Collected data:
▶
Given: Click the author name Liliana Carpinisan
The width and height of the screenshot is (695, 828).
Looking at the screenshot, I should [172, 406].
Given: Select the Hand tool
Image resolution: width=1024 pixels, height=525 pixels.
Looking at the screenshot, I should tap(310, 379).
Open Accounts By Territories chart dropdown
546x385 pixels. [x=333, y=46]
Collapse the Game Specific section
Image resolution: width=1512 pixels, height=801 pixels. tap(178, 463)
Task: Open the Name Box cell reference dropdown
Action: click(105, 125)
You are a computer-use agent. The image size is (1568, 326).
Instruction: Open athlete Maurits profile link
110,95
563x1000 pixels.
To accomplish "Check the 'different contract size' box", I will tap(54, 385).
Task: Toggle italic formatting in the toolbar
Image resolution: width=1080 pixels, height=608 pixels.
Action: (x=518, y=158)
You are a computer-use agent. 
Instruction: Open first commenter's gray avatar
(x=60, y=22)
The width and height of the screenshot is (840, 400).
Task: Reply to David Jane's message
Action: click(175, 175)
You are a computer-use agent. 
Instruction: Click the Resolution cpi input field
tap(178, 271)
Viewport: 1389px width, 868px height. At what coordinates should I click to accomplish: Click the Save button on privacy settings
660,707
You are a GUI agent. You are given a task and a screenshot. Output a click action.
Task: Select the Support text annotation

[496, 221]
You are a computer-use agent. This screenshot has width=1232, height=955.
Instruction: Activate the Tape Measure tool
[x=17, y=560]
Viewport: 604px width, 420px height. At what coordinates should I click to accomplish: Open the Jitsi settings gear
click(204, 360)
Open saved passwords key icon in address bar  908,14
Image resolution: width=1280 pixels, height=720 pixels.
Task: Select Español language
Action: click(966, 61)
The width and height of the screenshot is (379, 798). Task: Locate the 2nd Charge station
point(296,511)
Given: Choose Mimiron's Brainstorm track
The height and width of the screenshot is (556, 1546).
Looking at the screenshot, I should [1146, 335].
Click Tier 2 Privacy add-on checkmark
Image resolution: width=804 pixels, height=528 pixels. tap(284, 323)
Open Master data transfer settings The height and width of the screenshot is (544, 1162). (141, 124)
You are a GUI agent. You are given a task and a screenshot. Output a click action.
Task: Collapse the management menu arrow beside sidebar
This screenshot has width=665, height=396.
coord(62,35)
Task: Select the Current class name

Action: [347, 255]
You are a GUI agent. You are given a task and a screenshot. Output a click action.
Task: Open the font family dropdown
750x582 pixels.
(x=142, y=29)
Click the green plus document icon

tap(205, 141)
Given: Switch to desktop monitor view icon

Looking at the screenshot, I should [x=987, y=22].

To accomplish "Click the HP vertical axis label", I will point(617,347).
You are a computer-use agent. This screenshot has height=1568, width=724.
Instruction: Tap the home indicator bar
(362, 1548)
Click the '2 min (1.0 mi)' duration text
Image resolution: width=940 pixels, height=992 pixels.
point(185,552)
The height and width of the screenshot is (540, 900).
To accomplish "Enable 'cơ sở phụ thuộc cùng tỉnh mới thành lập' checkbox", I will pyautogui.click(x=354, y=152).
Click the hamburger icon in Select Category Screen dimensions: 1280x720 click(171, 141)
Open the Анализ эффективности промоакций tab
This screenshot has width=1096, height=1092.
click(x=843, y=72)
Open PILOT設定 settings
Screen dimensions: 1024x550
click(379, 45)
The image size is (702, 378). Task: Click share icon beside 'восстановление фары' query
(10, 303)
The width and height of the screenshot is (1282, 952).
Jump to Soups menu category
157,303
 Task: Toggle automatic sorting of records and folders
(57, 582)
◀
**Exercise directions:** Once the line with "Task: Collapse the" is found, transcribe it and each line after it through the final line of the entries, exactly and only.

**Final answer:**
Task: Collapse the management menu arrow beside sidebar
This screenshot has width=665, height=396.
coord(62,35)
Task: Select the Current class name

Action: [347, 255]
You are a GUI agent. You are given a task and a screenshot. Output a click action.
Task: Open the font family dropdown
750x582 pixels.
(x=142, y=29)
Click the green plus document icon

tap(205, 141)
Given: Switch to desktop monitor view icon

Looking at the screenshot, I should [x=987, y=22].

To accomplish "Click the HP vertical axis label", I will point(617,347).
You are a computer-use agent. This screenshot has height=1568, width=724.
Instruction: Tap the home indicator bar
(362, 1548)
Click the '2 min (1.0 mi)' duration text
Image resolution: width=940 pixels, height=992 pixels.
point(185,552)
The height and width of the screenshot is (540, 900).
To accomplish "Enable 'cơ sở phụ thuộc cùng tỉnh mới thành lập' checkbox", I will pyautogui.click(x=354, y=152).
Click the hamburger icon in Select Category Screen dimensions: 1280x720 click(171, 141)
Open the Анализ эффективности промоакций tab
This screenshot has width=1096, height=1092.
click(x=843, y=72)
Open PILOT設定 settings
Screen dimensions: 1024x550
click(379, 45)
The image size is (702, 378). Task: Click share icon beside 'восстановление фары' query
(10, 303)
The width and height of the screenshot is (1282, 952).
Jump to Soups menu category
157,303
 Task: Toggle automatic sorting of records and folders
(57, 582)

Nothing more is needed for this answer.